Updated verbly (transform tokens)

author: Kelly Rauchenberger <fefferburbia@gmail.com> 2017-11-08 11:38:23 -0500
committer: Kelly Rauchenberger <fefferburbia@gmail.com> 2017-11-08 11:38:23 -0500
commit: 8bcea38de87292681d32eff488c954e37dda6bbe (patch)
tree: d87c727da19acd0e0ccf65113875f1c590cf7dd5 /sentence.cpp
parent: 3d5c1c5d35e3934faffeb63790a8fd494518a979 (diff)
download: advice-8bcea38de87292681d32eff488c954e37dda6bbe.tar.gz
advice-8bcea38de87292681d32eff488c954e37dda6bbe.tar.bz2
advice-8bcea38de87292681d32eff488c954e37dda6bbe.zip
1 files changed, 59 insertions, 80 deletions
diff --git a/sentence.cpp b/sentence.cpp
index 5f1b03a..a9b40c2 100644
--- a/sentence.cpp
+++ b/sentence.cpp

@@ -9,6 +9,19 @@ sentence::sentence(
    database_(database),
    rng_(rng)
 {
+  verbly::filter blacklist;
+  for (std::string word : {
+    "raped", "Negro"
+  })
+  {
+    blacklist |= (verbly::form::text == word);
+  }
+  badWords_ = !blacklist;
+   // Blacklist ethnic slurs
+  badWords_ &= !(verbly::word::usageDomains %= (verbly::notion::wnid == 106718862));
 }
 std::string sentence::generate() const
@@ -51,54 +64,18 @@ std::string sentence::generate() const
    form << secondSyn;
  }
-  // Attempt to compile the form, restarting if a bad word is generated.
+  // Compile the form.
-  std::set<std::string> badWords = {"raped"};
+  verbly::token tok = verbly::token::capitalize(
+    verbly::token::casing::title_case, form);
-  verbly::token tok = form;
+  while (!tok.isComplete())
-  std::list<std::string> words;
-  for (;;)
  {
-    // Compile the form.
+    visit(tok);
-    while (!tok.isComplete())
-    {
-      visit(tok);
-    }
-    std::string compiled = tok.compile();
-    words = verbly::split<std::list<std::string>>(compiled, " ");
-    // Ensure that there are no bad words in the output.

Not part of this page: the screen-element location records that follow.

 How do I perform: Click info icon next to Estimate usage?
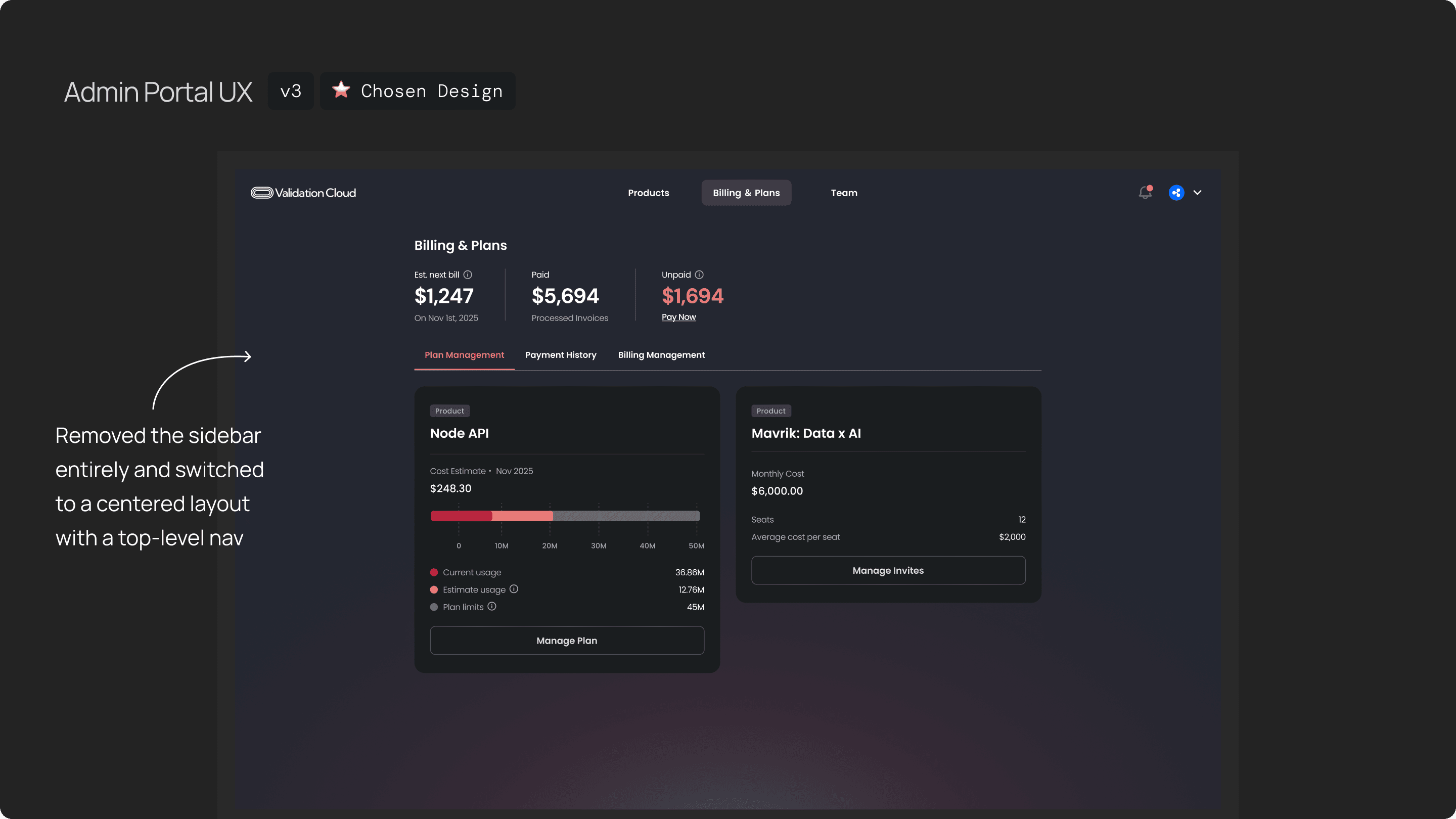pyautogui.click(x=514, y=589)
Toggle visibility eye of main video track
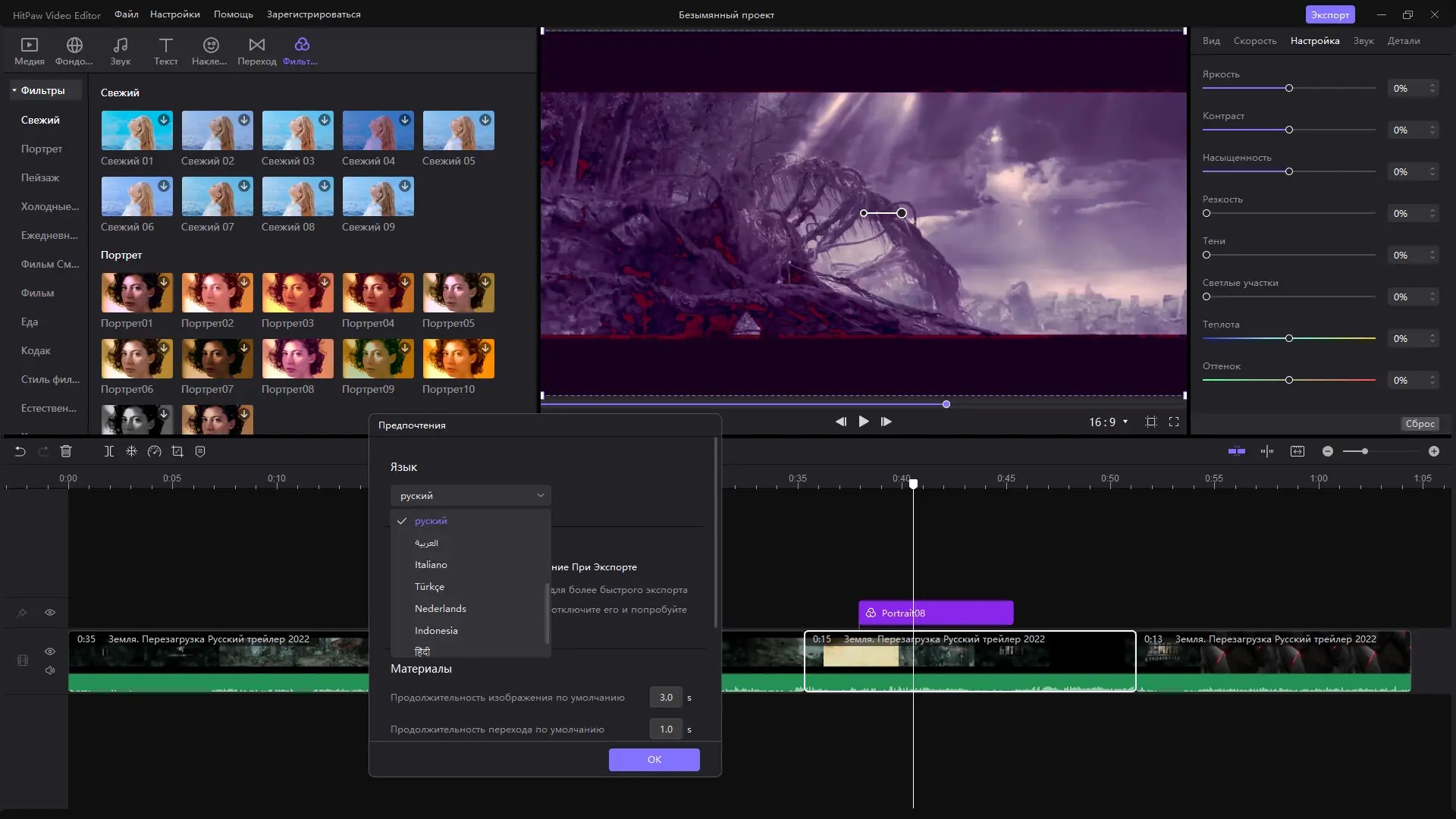 [x=50, y=651]
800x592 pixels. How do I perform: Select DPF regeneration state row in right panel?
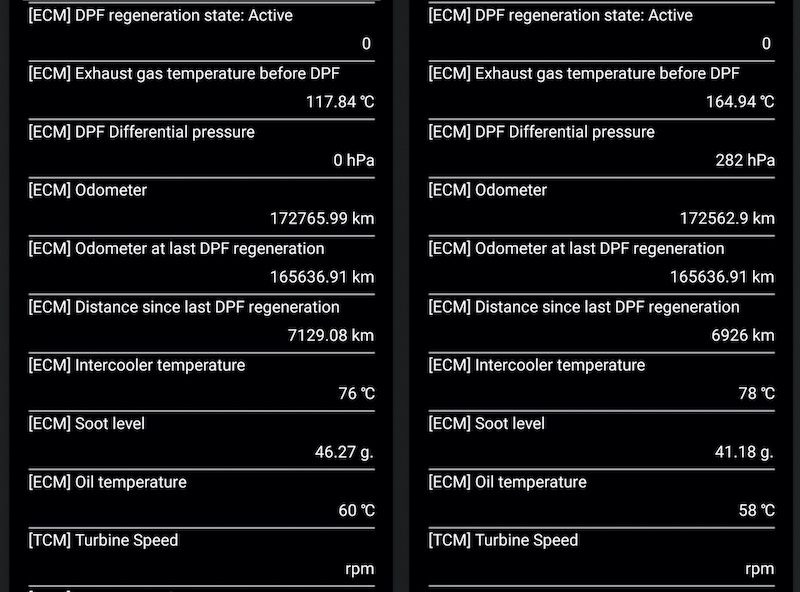[602, 32]
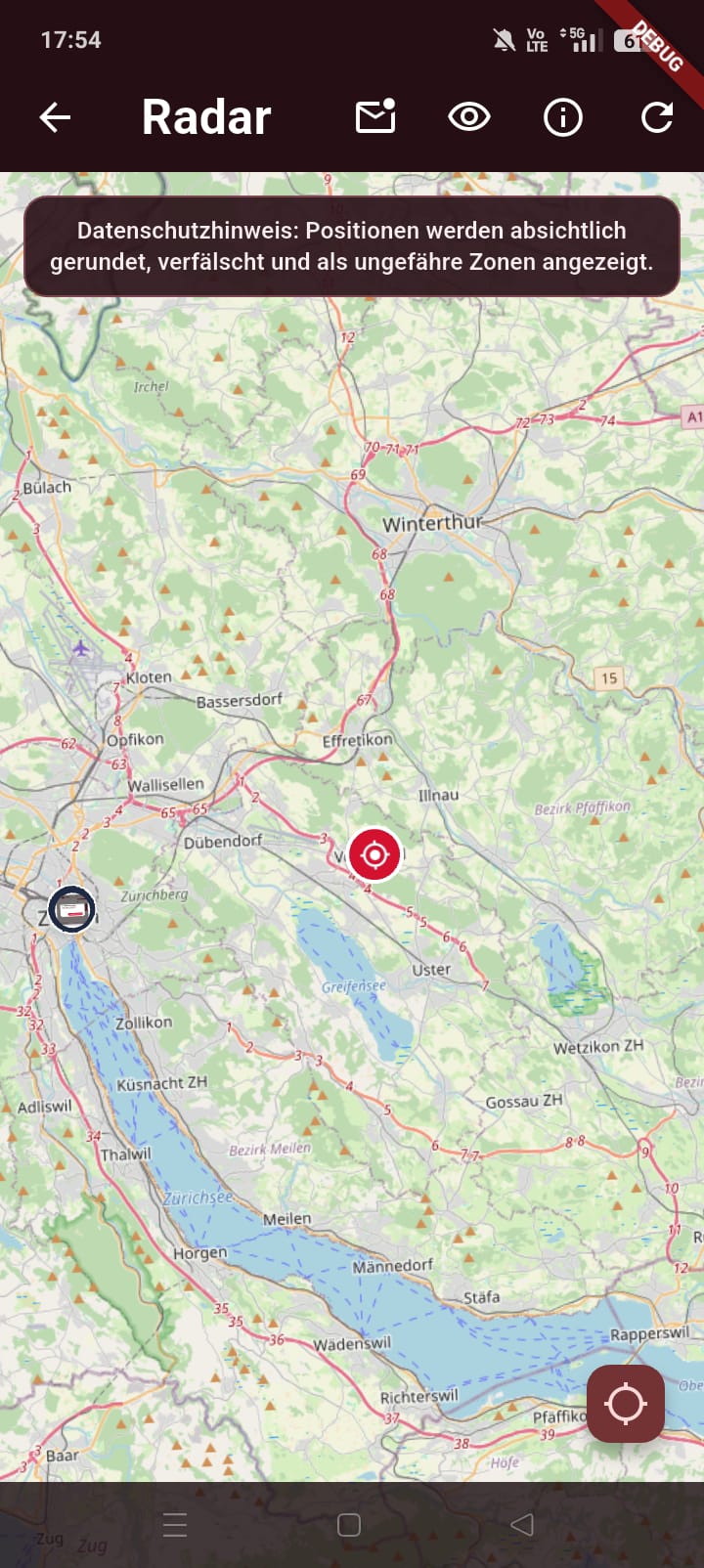
Task: Tap the Datenschutzhinweis privacy banner
Action: [x=352, y=246]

-    if (!std::any_of(std::begin(words), std::end(words), [&badWords] (const std::string& word) {
-      std::string canonWord;
-      for (char ch : word)
-      {
-        if (std::isalpha(ch))
-        {
-          canonWord.push_back(std::tolower(ch));
-        }
-      }
-      return (badWords.count(canonWord) == 1);
-    })) {
-      break;
-    } else {
-      std::cout << "Bad word generated." << std::endl;
-    }
  }
-  // Put the form into title case.
+  std::string compiled = tok.compile();
-  for (std::string& word : words)
-  {
-    if ((word[0] == '"') && (word.length() > 1))
-    {
-      word[1] = std::toupper(word[1]);
-    } else {
-      word[0] = std::toupper(word[0]);
-    }
-  }
-  return verbly::implode(std::begin(words), std::end(words), " ");
+  return compiled;
 }
 bool sentence::chooseSelrestr(std::set<std::string> selrestrs, std::set<std::string> choices) const
@@ -111,7 +88,7 @@ bool sentence::chooseSelrestr(std::set<std::string> selrestrs, std::set<std::str
      validChoices++;
    }
  }
-  
  return std::bernoulli_distribution(static_cast<double>(validChoices)/static_cast<double>(selrestrs.size()))(rng_);
 }
@@ -131,7 +108,7 @@ verbly::word sentence::generateStandardNoun(
      //&& (verbly::form::complexity == 1)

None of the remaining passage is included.